Exactly as given, restate each record that follows.

» Listed records
"""

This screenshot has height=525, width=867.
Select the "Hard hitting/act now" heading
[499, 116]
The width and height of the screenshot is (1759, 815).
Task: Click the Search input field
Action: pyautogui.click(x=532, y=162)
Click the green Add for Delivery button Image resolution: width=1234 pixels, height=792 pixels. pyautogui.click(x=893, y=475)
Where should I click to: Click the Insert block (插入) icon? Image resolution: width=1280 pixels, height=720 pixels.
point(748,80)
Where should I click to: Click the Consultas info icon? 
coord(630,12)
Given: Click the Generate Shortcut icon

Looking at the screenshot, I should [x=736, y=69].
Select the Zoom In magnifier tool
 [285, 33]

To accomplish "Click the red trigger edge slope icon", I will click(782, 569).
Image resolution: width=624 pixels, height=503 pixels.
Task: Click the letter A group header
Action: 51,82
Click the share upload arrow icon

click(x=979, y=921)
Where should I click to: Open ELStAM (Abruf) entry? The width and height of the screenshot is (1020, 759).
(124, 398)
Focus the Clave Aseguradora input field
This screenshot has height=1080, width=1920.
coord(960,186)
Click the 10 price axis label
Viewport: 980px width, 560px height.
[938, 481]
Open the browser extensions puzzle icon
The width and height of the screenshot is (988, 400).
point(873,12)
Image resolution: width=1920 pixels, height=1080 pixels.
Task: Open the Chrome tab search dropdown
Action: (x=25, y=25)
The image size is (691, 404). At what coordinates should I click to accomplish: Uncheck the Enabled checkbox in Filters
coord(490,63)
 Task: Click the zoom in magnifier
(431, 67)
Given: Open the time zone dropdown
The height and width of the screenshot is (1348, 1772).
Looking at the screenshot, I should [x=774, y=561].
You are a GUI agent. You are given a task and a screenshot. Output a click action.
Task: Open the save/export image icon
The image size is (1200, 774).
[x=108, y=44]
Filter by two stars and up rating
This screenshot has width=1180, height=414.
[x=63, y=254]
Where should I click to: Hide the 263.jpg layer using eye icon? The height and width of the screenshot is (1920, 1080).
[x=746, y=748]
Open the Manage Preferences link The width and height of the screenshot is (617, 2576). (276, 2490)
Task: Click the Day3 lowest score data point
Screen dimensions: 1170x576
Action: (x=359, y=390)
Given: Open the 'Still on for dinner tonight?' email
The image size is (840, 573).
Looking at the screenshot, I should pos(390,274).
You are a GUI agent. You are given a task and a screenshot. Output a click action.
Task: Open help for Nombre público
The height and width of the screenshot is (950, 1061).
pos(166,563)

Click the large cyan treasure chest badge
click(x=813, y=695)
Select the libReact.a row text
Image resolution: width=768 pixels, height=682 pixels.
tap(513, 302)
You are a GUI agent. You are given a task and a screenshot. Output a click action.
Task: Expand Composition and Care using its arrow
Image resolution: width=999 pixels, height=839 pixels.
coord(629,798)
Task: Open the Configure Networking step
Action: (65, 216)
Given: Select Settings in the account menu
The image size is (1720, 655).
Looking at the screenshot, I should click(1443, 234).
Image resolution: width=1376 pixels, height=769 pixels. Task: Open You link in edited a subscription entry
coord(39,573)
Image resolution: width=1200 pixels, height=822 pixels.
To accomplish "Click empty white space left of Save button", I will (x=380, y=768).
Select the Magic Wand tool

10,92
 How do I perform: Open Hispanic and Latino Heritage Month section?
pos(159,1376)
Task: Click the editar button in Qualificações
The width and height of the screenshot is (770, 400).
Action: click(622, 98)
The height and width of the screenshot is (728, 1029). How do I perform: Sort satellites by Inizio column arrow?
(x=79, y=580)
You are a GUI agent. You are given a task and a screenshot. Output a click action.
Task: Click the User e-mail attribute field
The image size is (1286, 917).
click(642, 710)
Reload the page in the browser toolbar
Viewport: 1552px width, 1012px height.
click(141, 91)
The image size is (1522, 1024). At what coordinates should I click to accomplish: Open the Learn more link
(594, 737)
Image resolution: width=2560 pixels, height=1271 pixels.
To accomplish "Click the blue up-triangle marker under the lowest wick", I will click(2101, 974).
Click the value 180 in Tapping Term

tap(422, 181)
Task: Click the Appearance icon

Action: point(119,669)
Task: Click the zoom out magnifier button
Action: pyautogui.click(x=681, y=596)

"""

» Answer area
This screenshot has height=525, width=867.
Select the "Hard hitting/act now" heading
[499, 116]
The width and height of the screenshot is (1759, 815).
Task: Click the Search input field
Action: pyautogui.click(x=532, y=162)
Click the green Add for Delivery button Image resolution: width=1234 pixels, height=792 pixels. pyautogui.click(x=893, y=475)
Where should I click to: Click the Insert block (插入) icon? Image resolution: width=1280 pixels, height=720 pixels.
point(748,80)
Where should I click to: Click the Consultas info icon? 
coord(630,12)
Given: Click the Generate Shortcut icon

Looking at the screenshot, I should [x=736, y=69].
Select the Zoom In magnifier tool
 [285, 33]

To accomplish "Click the red trigger edge slope icon", I will click(782, 569).
Image resolution: width=624 pixels, height=503 pixels.
Task: Click the letter A group header
Action: 51,82
Click the share upload arrow icon

click(x=979, y=921)
Where should I click to: Open ELStAM (Abruf) entry? The width and height of the screenshot is (1020, 759).
(124, 398)
Focus the Clave Aseguradora input field
This screenshot has height=1080, width=1920.
coord(960,186)
Click the 10 price axis label
Viewport: 980px width, 560px height.
[938, 481]
Open the browser extensions puzzle icon
The width and height of the screenshot is (988, 400).
point(873,12)
Image resolution: width=1920 pixels, height=1080 pixels.
Task: Open the Chrome tab search dropdown
Action: (x=25, y=25)
The image size is (691, 404). At what coordinates should I click to accomplish: Uncheck the Enabled checkbox in Filters
coord(490,63)
 Task: Click the zoom in magnifier
(431, 67)
Given: Open the time zone dropdown
The height and width of the screenshot is (1348, 1772).
Looking at the screenshot, I should [x=774, y=561].
You are a GUI agent. You are given a task and a screenshot. Output a click action.
Task: Open the save/export image icon
The image size is (1200, 774).
[x=108, y=44]
Filter by two stars and up rating
This screenshot has width=1180, height=414.
[x=63, y=254]
Where should I click to: Hide the 263.jpg layer using eye icon? The height and width of the screenshot is (1920, 1080).
[x=746, y=748]
Open the Manage Preferences link The width and height of the screenshot is (617, 2576). (276, 2490)
Task: Click the Day3 lowest score data point
Screen dimensions: 1170x576
Action: (x=359, y=390)
Given: Open the 'Still on for dinner tonight?' email
The image size is (840, 573).
Looking at the screenshot, I should pos(390,274).
You are a GUI agent. You are given a task and a screenshot. Output a click action.
Task: Open help for Nombre público
The height and width of the screenshot is (950, 1061).
pos(166,563)

Click the large cyan treasure chest badge
click(x=813, y=695)
Select the libReact.a row text
Image resolution: width=768 pixels, height=682 pixels.
tap(513, 302)
You are a GUI agent. You are given a task and a screenshot. Output a click action.
Task: Expand Composition and Care using its arrow
Image resolution: width=999 pixels, height=839 pixels.
coord(629,798)
Task: Open the Configure Networking step
Action: (65, 216)
Given: Select Settings in the account menu
The image size is (1720, 655).
Looking at the screenshot, I should click(1443, 234).
Image resolution: width=1376 pixels, height=769 pixels. Task: Open You link in edited a subscription entry
coord(39,573)
Image resolution: width=1200 pixels, height=822 pixels.
To accomplish "Click empty white space left of Save button", I will (x=380, y=768).
Select the Magic Wand tool

10,92
 How do I perform: Open Hispanic and Latino Heritage Month section?
pos(159,1376)
Task: Click the editar button in Qualificações
The width and height of the screenshot is (770, 400).
Action: click(622, 98)
The height and width of the screenshot is (728, 1029). How do I perform: Sort satellites by Inizio column arrow?
(x=79, y=580)
You are a GUI agent. You are given a task and a screenshot. Output a click action.
Task: Click the User e-mail attribute field
The image size is (1286, 917).
click(642, 710)
Reload the page in the browser toolbar
Viewport: 1552px width, 1012px height.
click(141, 91)
The image size is (1522, 1024). At what coordinates should I click to accomplish: Open the Learn more link
(594, 737)
Image resolution: width=2560 pixels, height=1271 pixels.
To accomplish "Click the blue up-triangle marker under the lowest wick", I will click(2101, 974).
Click the value 180 in Tapping Term

tap(422, 181)
Task: Click the Appearance icon

Action: point(119,669)
Task: Click the zoom out magnifier button
Action: pyautogui.click(x=681, y=596)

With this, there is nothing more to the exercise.